Commit to Safe Practices
Release date: 19/08/2013
Our dispute with coal giant Port Waratah Coal Services (PWCS) in the port of Newcastle - the largest coal service operator in the southern hemisphere - is one such case.
Big Rigs, by TWU NSW State Secretary Wayne Forno
This long-running dispute has created an alliance of unions which have taken protected industrial action to fight for a fair Union Agreement.
The unions, namely the Transport Workers Union, Maritime Union of Australia, Australian Manufacturing Workers Union, Electrical Trades Union and Australian Workers Union have formed a united front which is known as the Single Bargaining Unit.
In response to industrial action, PWCS management replaced union members with inexperienced workers: resulting in serious safety hazards.
On Thursday, July 18, the company's use of inexperienced workers caused a coal spillage, with tonnes of coal spewing from a coal loader onto the wharf and the deck of the ship - the Pacific Triangle.

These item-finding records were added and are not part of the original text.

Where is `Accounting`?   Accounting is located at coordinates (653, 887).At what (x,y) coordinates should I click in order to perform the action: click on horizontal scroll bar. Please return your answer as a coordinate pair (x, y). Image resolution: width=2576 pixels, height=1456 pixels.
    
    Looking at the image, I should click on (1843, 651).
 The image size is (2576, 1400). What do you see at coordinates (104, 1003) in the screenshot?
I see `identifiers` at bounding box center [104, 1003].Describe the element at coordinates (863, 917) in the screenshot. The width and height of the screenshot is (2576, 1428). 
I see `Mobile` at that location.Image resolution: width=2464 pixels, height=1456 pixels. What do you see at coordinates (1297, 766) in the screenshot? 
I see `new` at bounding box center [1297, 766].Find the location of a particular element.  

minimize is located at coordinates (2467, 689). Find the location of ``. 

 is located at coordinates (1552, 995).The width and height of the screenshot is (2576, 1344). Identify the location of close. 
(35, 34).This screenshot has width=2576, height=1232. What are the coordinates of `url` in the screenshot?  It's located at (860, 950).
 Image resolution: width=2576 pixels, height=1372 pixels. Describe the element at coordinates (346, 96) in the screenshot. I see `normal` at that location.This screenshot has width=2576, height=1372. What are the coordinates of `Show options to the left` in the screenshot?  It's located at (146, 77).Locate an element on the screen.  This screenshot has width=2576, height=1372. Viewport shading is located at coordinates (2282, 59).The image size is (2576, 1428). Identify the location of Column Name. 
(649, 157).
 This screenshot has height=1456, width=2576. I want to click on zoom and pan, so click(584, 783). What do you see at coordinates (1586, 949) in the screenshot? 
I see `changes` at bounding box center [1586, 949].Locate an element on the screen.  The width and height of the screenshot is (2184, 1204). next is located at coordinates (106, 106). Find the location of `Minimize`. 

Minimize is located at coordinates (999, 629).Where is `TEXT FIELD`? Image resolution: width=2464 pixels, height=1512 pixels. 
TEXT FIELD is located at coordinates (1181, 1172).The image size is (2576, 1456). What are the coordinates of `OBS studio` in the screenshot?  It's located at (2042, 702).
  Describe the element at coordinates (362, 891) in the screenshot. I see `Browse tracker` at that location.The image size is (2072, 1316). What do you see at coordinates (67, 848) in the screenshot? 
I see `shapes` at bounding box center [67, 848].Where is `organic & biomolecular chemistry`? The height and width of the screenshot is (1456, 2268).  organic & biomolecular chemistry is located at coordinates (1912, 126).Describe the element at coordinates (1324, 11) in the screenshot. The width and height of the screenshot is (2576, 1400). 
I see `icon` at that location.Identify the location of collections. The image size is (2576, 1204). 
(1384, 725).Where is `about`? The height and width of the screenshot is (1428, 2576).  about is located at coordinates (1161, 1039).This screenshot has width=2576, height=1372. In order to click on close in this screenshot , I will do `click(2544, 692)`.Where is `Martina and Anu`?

The trimming plate on the coal loader was badly damaged after it collided with the ship, which caused delays up to 12 hours.
This serious accident could have had far worse consequences had there been workers standing nearby.
This is what happens when you have inexperienced workers who have little, if any training on how to handle specialised machinery and equipment that weighs in excess of some 300 tonnes.
PWCS management ought to know better about the real dangers and risks that can arise in relation to workers' health and safety.
Any minor collision can cause serious injury, death and/or damage to vital machinery which can cost PWCS customers and shipping companies thousands of dollars per hour.
On its website, PWCS prides itself on taking precautionary measures to ensure workers' safety in a potentially dangerous work environment.
If PWCS is serious about maintaining safe work practices, then it should put its money where its mouth is and get real about its commitment to safe work practices and the health and safety of workers.